Fitch Ratings-New York-17 May 2018: Fitch Ratings has affirmed The Boeing Company's (BA) Long-term Issuer Default Rating (IDR) at 'A' and Short-term IDR at 'F1'. Fitch has also affirmed Boeing Capital Corporation's (BCC) Long-term IDR at 'A'. The Rating Outlook is Stable. A full list of ratings follows at the end of this release.

The ratings cover approximately $12.5 billion of debt ($10 billion attributable to BA and $2.5 billion attributable to BCC), up from about $10 billion at the end of 2016. Of the amount attributable to BCC, Fitch estimates that approximately $775 million consists of debt originally issued by BCC and subsequently guaranteed by BA, with the remainder consisting of intercompany loans from BA to BCC. BA ended 2017 in a net debt position ($1.1 billion) for the first time in six years, and Fitch expects debt levels will rise again in 2018.

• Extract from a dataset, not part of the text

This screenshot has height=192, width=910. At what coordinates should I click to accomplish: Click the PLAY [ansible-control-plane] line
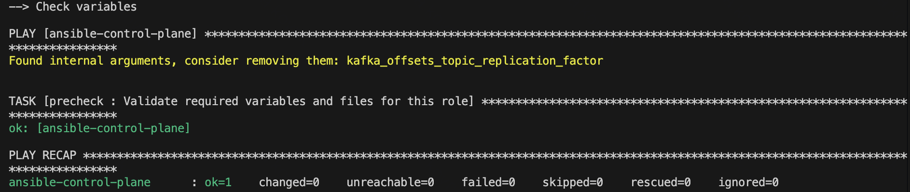103,34
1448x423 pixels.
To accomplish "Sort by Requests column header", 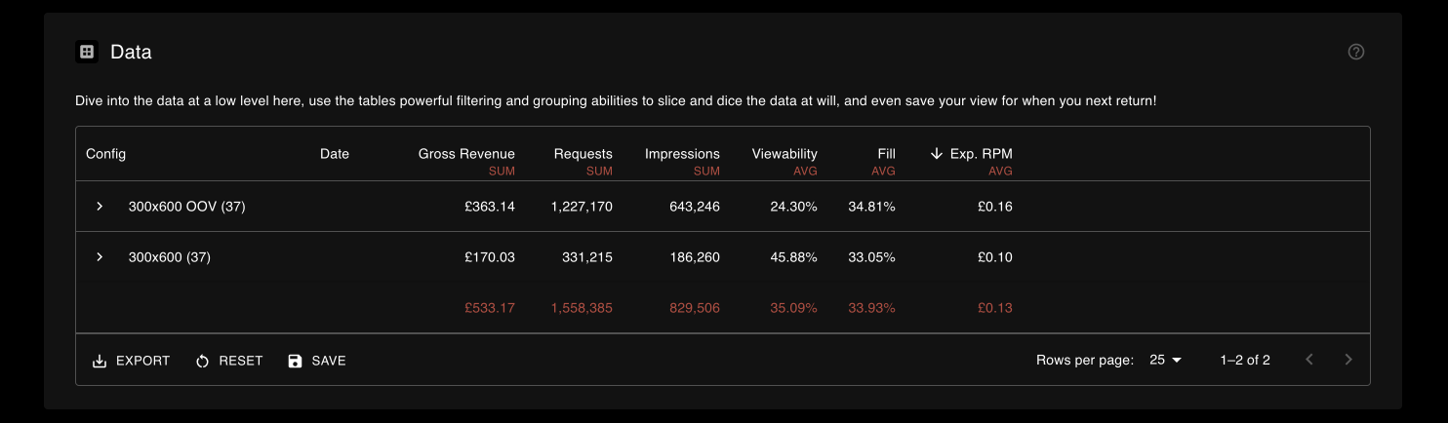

BA's ratings reflect its strategic positions in the commercial aerospace and defense sectors, high barriers to entry in its key businesses, strong liquidity position, cash generation, and large backlog ($486 billion). The ratings are also supported by the company's demonstrated ability to withstand challenging periods such as the post-9/11 downturn, the most recent economic recession, and the 787/747-8 development delays. Financial flexibility is another rating strength.

BA has earned credit for lowering its risk profile by shifting a substantial number of employees to defined contribution benefit plans, signing long-term labor agreements, and successfully executing a significant number of aircraft production rate changes over the past several years.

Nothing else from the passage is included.